The recent debate within Port Hope ignited by Dr. Helen Caldicott has galvanized extreme views in many corners driven mainly by fear and those seeking to capitalize on it.
Caldicott’s presentation in Oshawa on Nov. 16, 2010 created a firestorm within the community as part of an initiative by several local organizations, including Families Against Radioactive Exposure (FARE), Lake Ontario Waterkeepers and Friends of the Port Hope Clean-up.
The fallout is clearly fallen into two camps: those who argue The Australian physician’s concerns about the nuclear industry are a warning to be heeded and those who condemn her point of view as sensationalism hurting the historic town.
The debate has raged in the letters to newspapers and over the Internet. Mayor Linda Thompson has revamped the town’s communications strategy, as only one example of the reaction. A Solidarity Walk was held on the weekend as a demonstrated of support for the town.
Meanwhile, the other side is scrambling to maintain its voice as viable critics, arguing mainly about the state of denial over the dangers of nuclear waste in the community. All this in the face of personal threats and a tidal wave anger.
But, this is a pattern in modern politics: the use of fear and extremism driving a debate over an issue. It was most apparent in the United States as the Tea Party movement gained power through its opposition to change and its rhetoric over the loss of American ideals. Leveraging the fear created by an ongoing war, a bad economy and an agenda of reforms, it was able to mobilize certain voters and create a very polarized debate.
While there was some electoral success for the Tea Party, it was able to gain enough momentum to become a disproportionate voice within public debate. A similar phenomenon was demonstrated during the recent Toronto municipal elections and the current divisive style of politics at the federal level.
Caldicott’s statements caught national media’s attention through its over the top rhetoric giving her and her supporters a big voice within the current debate. Despite her questionable comments (an there will be plenty who will argue she makes her case based on facts), the result is an attempt at fearmongering.
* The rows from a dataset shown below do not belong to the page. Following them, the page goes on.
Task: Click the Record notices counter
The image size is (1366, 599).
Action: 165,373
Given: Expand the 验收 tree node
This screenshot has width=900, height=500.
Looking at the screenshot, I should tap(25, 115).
But those reacting to the other side are equally to blame. Local businesses, real estate companies, politicians emerge as prophets of doom, saying sales are down, business deals collapse and the Port Hope economy is left in a shambles. All this is done without scrutiny or specific facts and figures. The posturing creates an “us against them” division based on a distorted loyalty to the community.
The result is a fanaticism that serves no ones best interests. It only paralyzes the town while the most extreme voices ring out. Meanwhile, those who seek a more moderate, reasonable approach are left underrepresented within any debate.
Port Hope has faced this problem head on since the 1970s. The town has experienced good times and bad over the past 40 years. It will face the same again in the future. But, if it hopes to move forward it cannot be overwhelmed by either side; nor can it allow fear, anger and distrust to cloud debate or silence reason. There a many facts on both sides need to be heard. Strength will not come by one side overpowering or beating down the other. And, leadership will not come from bullies or those who can yell the loudest.